Too much personal information, Mr. Rojstaczer. A reader wants to know about the book, not your personal preferences and quirks.

Mr. Rojstaczer continued: “There's a good book in here somewhere. That's my impression of Until Proven Innocent, the much talked about and somewhat widely read book about the Duke Lacrosse Affair written by Taylor and Johnson.”

“Affair”?

Innocent young people were falsely accused of heinous crimes by an ex-convict stripper, betrayed by their university and persecuted by a rogue prosecutor intent on winning a Democrat primary so that the former female co-worker he had sent packing when he was appointed district attorney would not return the favor and he could maximize his pension.

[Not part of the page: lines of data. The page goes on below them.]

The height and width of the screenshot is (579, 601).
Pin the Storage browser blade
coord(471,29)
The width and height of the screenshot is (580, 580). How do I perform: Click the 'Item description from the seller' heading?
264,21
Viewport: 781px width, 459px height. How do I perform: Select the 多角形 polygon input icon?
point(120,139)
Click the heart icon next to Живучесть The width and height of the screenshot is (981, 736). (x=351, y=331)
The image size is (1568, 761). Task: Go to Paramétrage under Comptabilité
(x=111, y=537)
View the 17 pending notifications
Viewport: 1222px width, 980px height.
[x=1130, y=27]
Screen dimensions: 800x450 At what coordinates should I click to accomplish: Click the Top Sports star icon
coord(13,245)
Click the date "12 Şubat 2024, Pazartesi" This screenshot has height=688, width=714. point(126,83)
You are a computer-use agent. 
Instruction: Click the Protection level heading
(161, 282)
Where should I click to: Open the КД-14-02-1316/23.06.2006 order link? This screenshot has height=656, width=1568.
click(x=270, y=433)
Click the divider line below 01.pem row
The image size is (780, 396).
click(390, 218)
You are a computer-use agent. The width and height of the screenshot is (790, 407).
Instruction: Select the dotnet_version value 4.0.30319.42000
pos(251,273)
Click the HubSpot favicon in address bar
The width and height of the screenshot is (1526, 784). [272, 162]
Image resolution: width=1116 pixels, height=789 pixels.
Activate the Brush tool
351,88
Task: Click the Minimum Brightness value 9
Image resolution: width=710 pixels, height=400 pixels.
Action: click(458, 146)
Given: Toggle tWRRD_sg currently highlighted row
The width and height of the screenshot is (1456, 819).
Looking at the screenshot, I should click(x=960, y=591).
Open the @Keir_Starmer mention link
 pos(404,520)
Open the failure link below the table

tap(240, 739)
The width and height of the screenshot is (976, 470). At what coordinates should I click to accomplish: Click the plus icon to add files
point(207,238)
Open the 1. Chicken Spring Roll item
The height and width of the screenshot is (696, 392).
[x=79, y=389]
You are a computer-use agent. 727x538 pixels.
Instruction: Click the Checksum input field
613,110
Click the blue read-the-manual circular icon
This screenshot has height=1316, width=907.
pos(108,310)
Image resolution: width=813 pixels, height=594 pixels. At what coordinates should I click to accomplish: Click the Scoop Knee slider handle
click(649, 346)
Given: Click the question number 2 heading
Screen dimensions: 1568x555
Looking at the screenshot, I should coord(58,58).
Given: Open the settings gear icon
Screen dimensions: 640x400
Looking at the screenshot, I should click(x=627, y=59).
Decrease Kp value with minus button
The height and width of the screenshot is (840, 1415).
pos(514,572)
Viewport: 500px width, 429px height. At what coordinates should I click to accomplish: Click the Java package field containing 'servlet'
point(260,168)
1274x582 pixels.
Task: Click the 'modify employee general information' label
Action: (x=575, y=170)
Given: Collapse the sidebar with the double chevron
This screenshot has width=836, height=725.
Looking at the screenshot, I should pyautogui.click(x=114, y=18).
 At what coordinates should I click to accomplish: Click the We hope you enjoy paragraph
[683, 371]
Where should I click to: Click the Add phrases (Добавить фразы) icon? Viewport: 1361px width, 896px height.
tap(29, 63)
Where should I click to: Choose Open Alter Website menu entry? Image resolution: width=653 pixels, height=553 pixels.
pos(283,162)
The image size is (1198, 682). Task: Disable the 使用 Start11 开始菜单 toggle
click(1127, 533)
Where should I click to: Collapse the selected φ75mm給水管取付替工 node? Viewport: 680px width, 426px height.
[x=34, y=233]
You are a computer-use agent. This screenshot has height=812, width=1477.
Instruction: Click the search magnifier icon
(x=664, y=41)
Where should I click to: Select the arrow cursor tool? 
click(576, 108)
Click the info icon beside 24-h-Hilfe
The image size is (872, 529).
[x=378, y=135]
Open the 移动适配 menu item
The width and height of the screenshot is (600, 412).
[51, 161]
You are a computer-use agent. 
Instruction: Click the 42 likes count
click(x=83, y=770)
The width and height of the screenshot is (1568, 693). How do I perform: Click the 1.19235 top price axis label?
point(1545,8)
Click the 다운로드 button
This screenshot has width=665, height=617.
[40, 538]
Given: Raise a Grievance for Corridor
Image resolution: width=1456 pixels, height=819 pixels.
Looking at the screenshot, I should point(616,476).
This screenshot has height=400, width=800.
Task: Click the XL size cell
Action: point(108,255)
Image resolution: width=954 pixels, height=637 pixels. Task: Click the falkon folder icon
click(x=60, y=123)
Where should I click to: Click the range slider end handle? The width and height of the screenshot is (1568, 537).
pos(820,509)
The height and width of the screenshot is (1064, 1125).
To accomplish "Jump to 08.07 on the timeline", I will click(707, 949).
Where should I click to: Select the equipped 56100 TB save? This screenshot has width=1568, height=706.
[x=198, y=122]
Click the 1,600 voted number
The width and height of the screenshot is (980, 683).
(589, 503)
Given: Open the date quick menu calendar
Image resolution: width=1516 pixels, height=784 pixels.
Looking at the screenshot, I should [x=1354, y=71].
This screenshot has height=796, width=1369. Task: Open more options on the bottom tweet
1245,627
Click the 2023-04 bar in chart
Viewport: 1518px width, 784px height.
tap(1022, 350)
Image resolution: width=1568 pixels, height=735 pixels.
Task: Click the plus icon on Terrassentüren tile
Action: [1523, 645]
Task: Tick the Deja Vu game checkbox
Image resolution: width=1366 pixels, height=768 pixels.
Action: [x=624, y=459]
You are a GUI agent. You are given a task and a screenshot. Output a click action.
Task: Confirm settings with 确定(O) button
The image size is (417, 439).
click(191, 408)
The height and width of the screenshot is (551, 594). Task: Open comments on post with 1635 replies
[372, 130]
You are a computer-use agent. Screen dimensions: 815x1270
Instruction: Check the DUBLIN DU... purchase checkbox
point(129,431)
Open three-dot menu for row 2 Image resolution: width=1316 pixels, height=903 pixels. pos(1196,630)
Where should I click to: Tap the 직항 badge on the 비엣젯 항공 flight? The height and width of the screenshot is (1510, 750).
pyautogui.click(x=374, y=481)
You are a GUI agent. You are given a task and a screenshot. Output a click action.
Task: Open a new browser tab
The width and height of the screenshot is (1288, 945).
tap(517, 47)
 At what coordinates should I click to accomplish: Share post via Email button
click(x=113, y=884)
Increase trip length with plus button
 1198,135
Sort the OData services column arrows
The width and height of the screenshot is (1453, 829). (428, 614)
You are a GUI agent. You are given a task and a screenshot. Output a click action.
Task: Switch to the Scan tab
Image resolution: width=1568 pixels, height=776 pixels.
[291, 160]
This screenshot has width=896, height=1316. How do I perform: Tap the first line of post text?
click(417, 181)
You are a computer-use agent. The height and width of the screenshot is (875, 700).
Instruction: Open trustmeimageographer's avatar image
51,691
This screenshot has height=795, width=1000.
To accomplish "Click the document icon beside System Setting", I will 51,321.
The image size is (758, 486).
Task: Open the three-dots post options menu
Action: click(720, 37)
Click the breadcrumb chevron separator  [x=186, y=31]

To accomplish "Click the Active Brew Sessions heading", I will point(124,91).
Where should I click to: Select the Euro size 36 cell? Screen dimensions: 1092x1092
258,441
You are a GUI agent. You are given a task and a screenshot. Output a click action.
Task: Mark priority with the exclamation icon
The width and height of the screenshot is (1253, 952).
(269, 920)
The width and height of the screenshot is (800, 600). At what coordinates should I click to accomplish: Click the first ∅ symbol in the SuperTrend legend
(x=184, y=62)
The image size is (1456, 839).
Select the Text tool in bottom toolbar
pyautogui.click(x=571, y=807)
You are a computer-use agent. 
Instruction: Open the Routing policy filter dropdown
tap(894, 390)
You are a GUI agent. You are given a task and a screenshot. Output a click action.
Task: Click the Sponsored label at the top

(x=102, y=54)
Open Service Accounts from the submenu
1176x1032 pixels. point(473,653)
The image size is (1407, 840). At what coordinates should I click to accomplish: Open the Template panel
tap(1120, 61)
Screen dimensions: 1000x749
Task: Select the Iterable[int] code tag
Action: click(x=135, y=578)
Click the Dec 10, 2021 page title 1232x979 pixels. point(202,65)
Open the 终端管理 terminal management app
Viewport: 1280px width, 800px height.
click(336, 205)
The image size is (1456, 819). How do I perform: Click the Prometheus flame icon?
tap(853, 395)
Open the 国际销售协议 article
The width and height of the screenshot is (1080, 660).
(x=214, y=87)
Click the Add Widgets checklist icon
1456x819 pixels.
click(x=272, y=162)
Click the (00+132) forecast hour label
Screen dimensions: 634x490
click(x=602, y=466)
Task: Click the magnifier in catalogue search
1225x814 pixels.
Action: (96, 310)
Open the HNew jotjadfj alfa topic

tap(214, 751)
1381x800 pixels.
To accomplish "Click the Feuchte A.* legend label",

Mr. Rojstaczer said the book was about “the Duke Lacrosse Affair” and the members of the 2005-2006 Duke University Men’s Lacrosse Team were “not angels” and did not wear “halos.”

As the subtitle states, the book is about “Political Correctness and the Shameful Injustices of the Duke Lacrosse Rape Case.”

The Duke case was about a false gang rape claim and the victimization of the players resulting from that false claim and the reaction to it by the local authorities, the national and local media and the Duke administration and a significant segment of the Duke faculty driven by the demands of political correctness running wild.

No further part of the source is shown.